COLUMBUS, Miss. (WCBI)-The 53rd Weather Squadron also known as the Hurricane Hunters and the 81st Medical Group Critical Care Air Transport Team teamed up for an aeromedical evacuation training mission Thursday. The Hurricane Hunters do more than just fly in the eye of storms….they also rescue our brave men and women from dangerous situations.
“For a normal training mission we would go out and fly over the Gulf of Mexico for a couple of hours and practice our weather procedures run our check list of what we do in a hurricane or Tropical Storm environment. Today we had the chance to get to work with active duty and guard assets as well in edition to our normal Air Force reserve areas,” says Major Philip Dobson.
It was an exercise to observe the close relationship between active, reserve and Mississippi Air National Guard elements during a training mission. Tech Sergeant Megan Clifton says one could not complete the task without the other.
“Two different entities but all working for the Air Force to move patients because without them there’s people that could not be moved and without us they couldn’t fly,” says Tech SGT. Megan Clifton.
Training missions like these are what gets these men and women ready for the real scenario.
“We always focus on training and everything changes everyday in the medical field and so we’re always up to par with any changes and we are like a flying hospital and so whatever plane they task us for we have to be ready to be on it and get this equipment on safely and efficiently.

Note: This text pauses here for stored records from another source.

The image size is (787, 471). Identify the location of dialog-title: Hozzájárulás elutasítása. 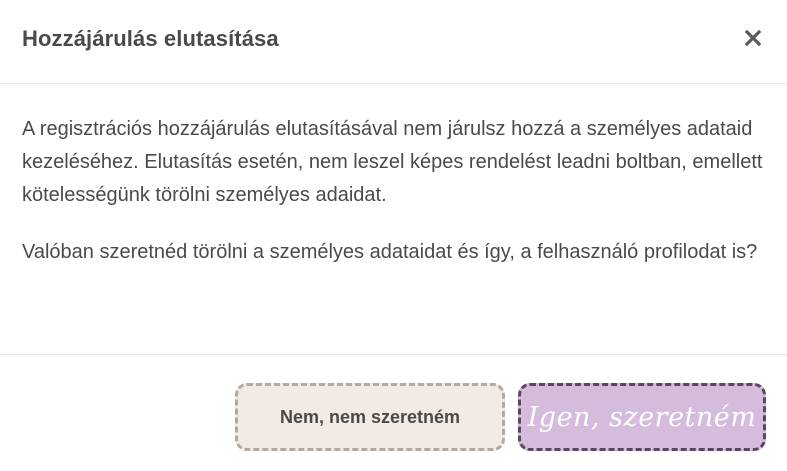
(150, 38).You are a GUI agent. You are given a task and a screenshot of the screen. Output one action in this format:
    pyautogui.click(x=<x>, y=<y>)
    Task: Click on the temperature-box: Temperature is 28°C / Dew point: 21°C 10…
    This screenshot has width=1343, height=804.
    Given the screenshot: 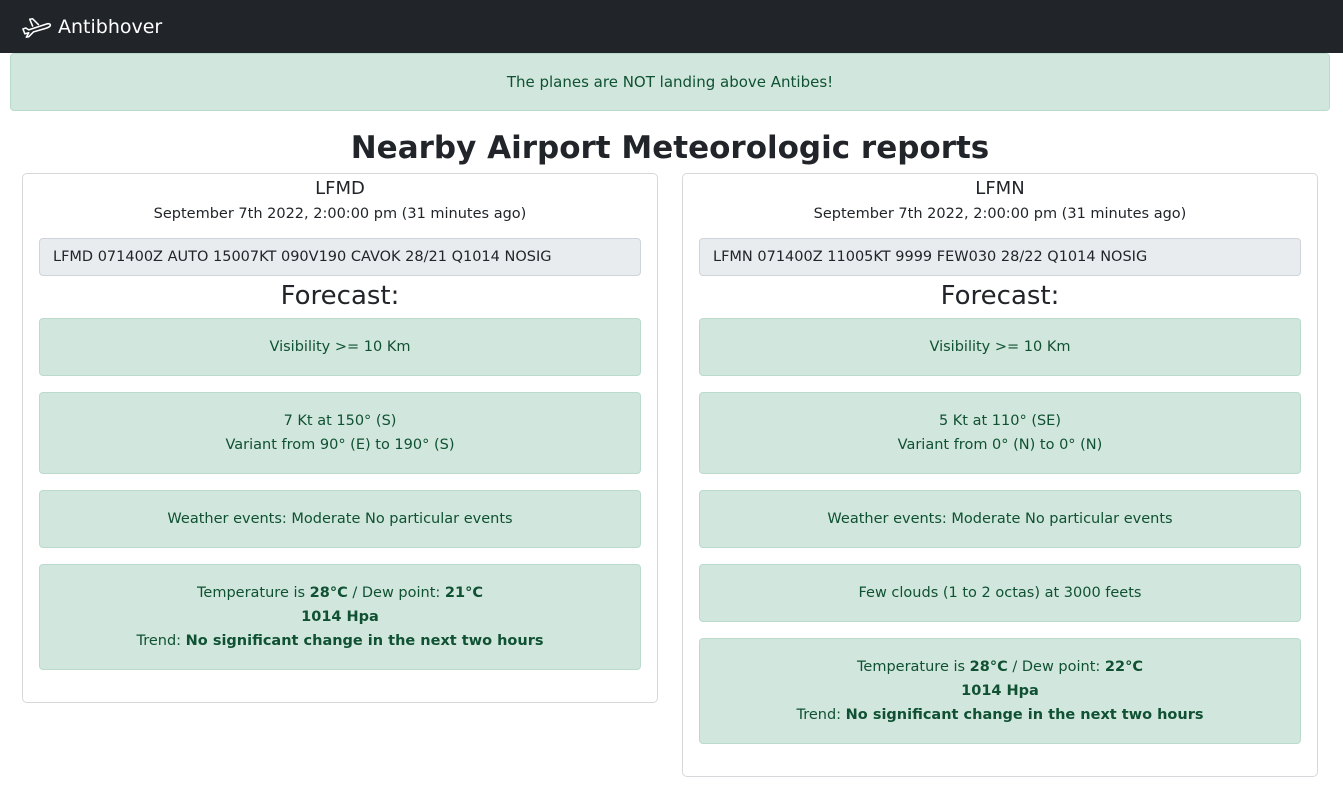 What is the action you would take?
    pyautogui.click(x=340, y=617)
    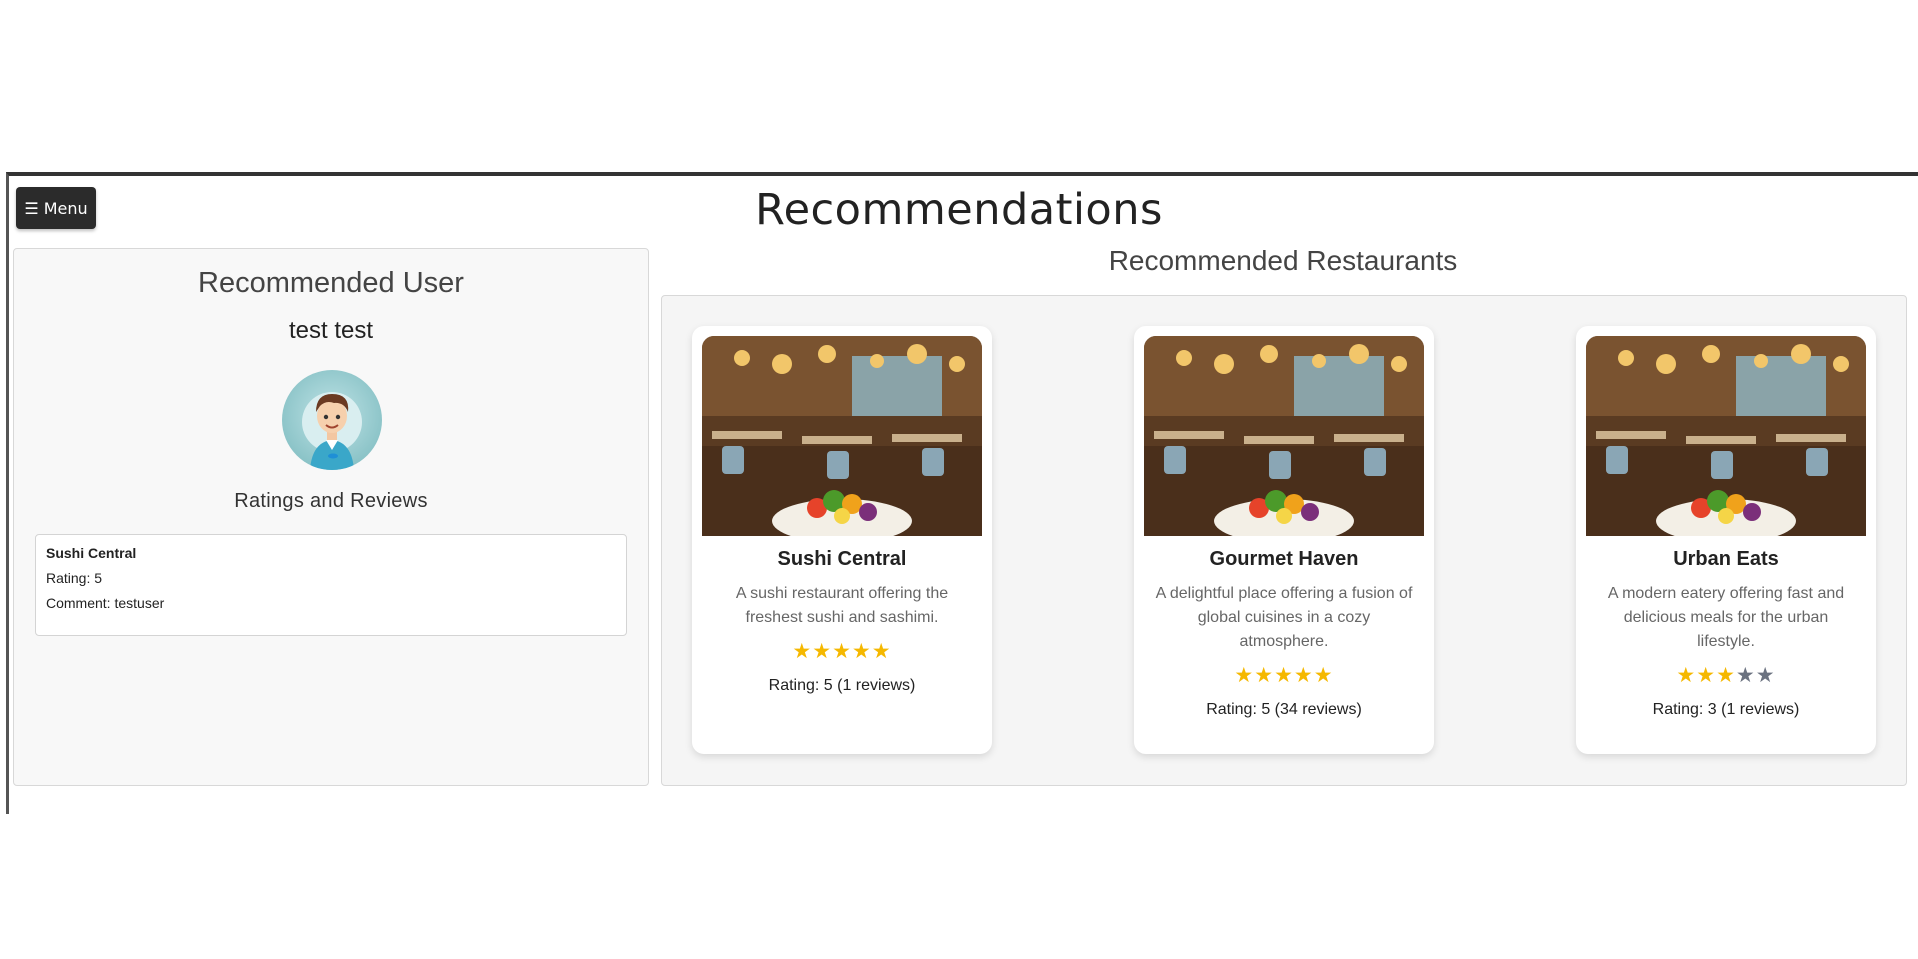 This screenshot has height=959, width=1918. Describe the element at coordinates (1283, 260) in the screenshot. I see `recommended-restaurants-heading: Recommended Restaurants` at that location.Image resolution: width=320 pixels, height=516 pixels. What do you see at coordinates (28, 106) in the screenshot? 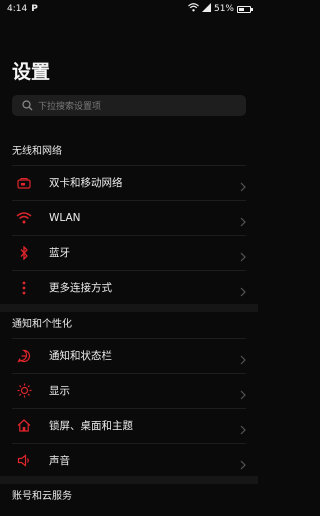
I see `search-icon` at bounding box center [28, 106].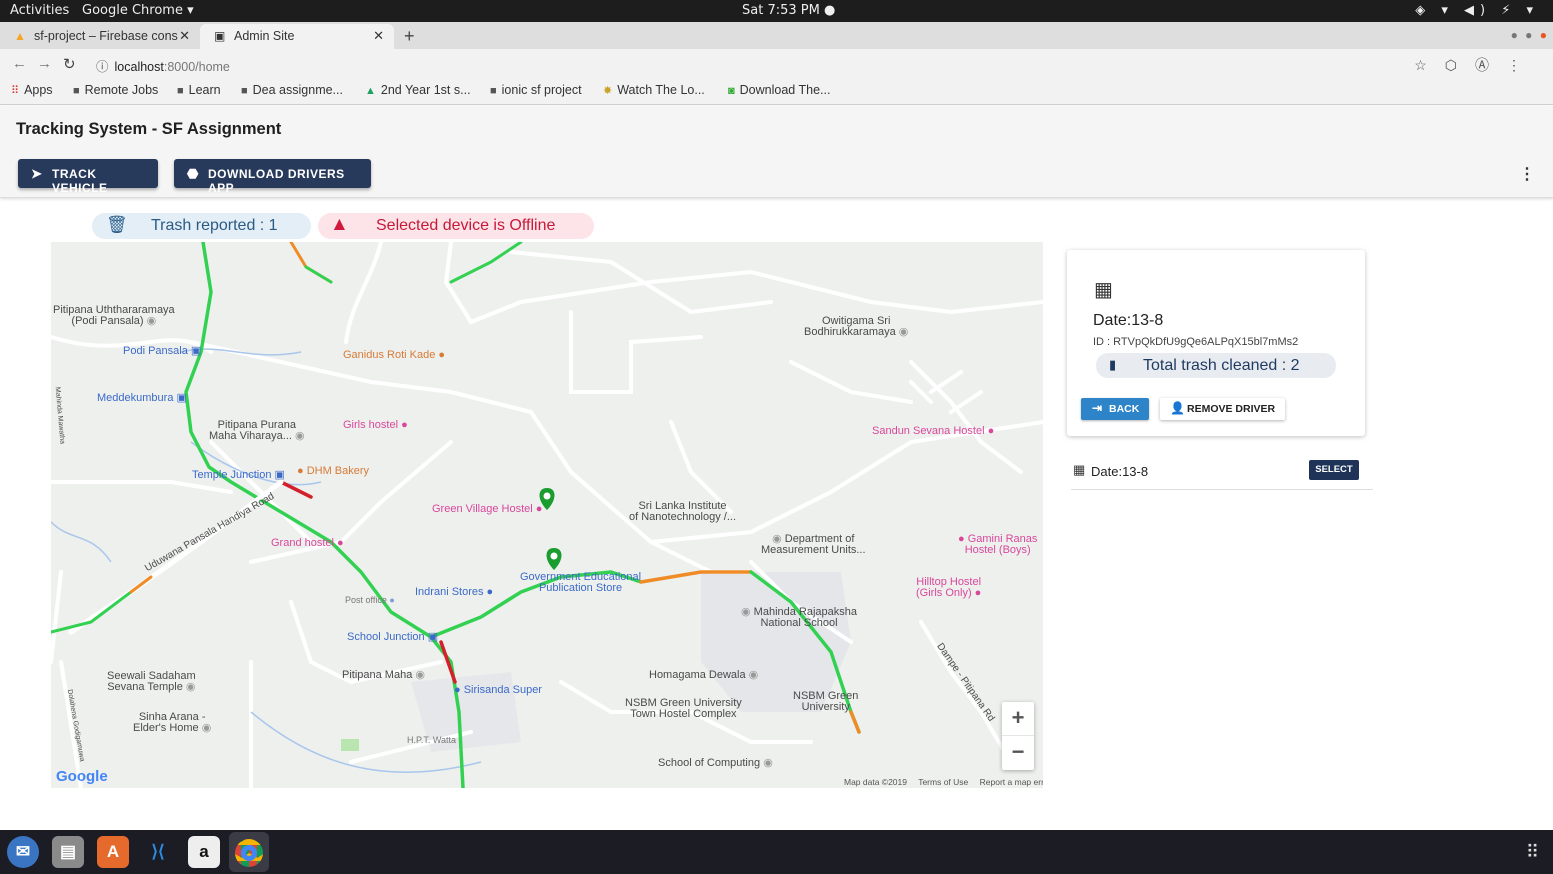  Describe the element at coordinates (487, 510) in the screenshot. I see `poi-label: Green Village Hostel ●` at that location.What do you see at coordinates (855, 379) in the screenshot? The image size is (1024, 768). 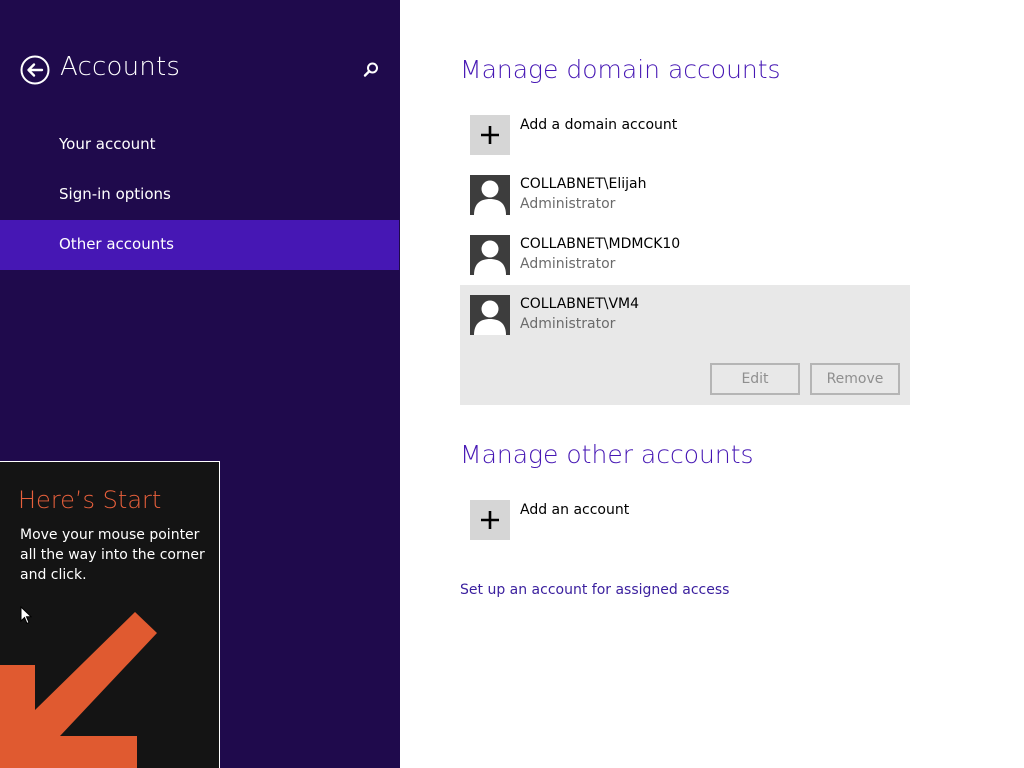 I see `remove-button: Remove` at bounding box center [855, 379].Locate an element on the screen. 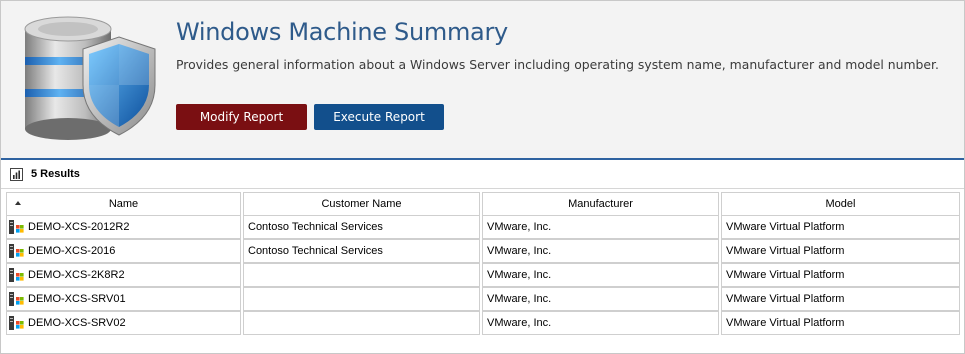  execute-report-button: Execute Report is located at coordinates (379, 117).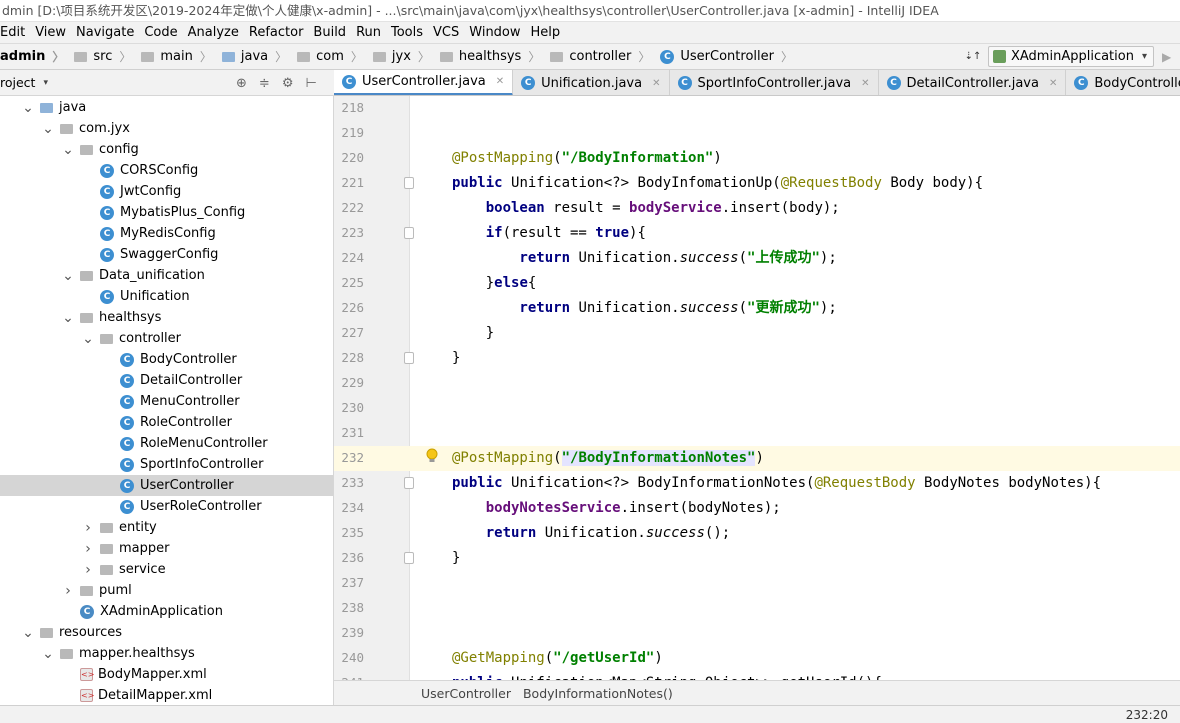 The height and width of the screenshot is (723, 1180). What do you see at coordinates (973, 82) in the screenshot?
I see `tab-detailcontroller-java: C DetailController.java ✕` at bounding box center [973, 82].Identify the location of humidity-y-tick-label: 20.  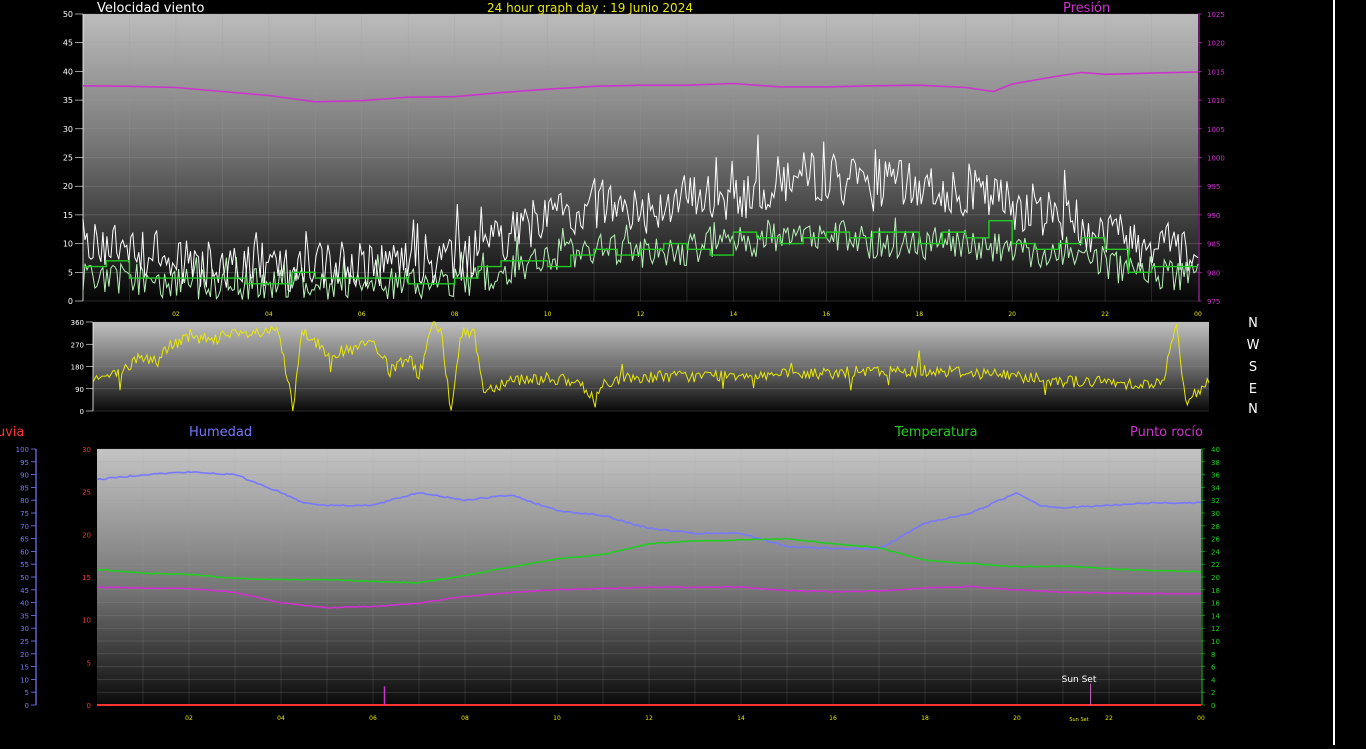
(24, 655).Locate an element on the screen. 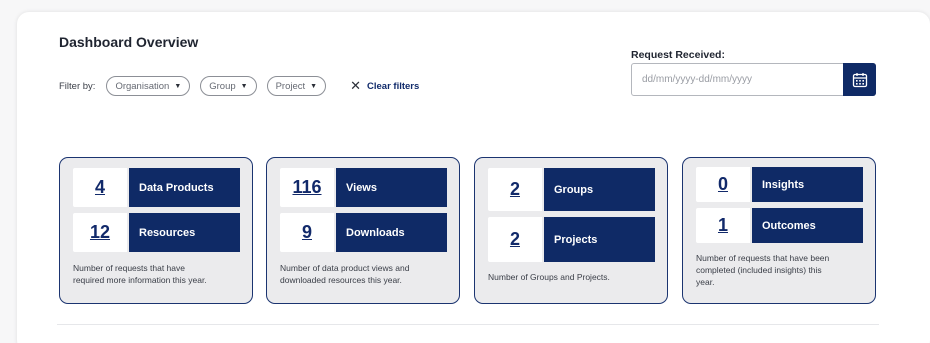 This screenshot has height=343, width=930. filter-group-dropdown: Group ▼ is located at coordinates (228, 86).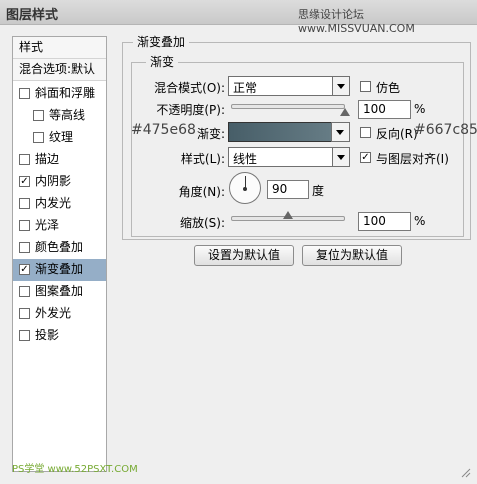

We transfer patients within 72 hours that’s when we try to get patients moved,” says Tech. SGT. Megan Clifton.
Gonitta Williams and George Kotti, members of the Critical Care Air Transport team has recently used their skills to help wounded soldiers in Afghanistan.
“It was an experience I’ve gone a few times out it was a great experience very good learning very good hands on training putting my skills to use so very rewarding,” says Gonitta Williams.
“I think both of us have been over seas Afghanistan and other places and it’s certainly an honor to be able to take care of these young guys that really make a pretty incredible sacrifice for us and being able to be one small part of their care along with training survival getting them home safely is just an honor to be able to do that,” says George Kotti.
Lieutenant Conoel, Craig Williams went from being a pilot to a patient earlier this year.
“I had some medical issues with basically blood clots in my lungs called a pulmonary embolism so today it’s kind of interesting to see the total force come together and do just what they did with me in the real world,” says Lt. Col. Craig Williams.
This was the first time the Hurricane Hunters and Medical Group from the Medical Group Critical Care Air Transport team has done a mission like this.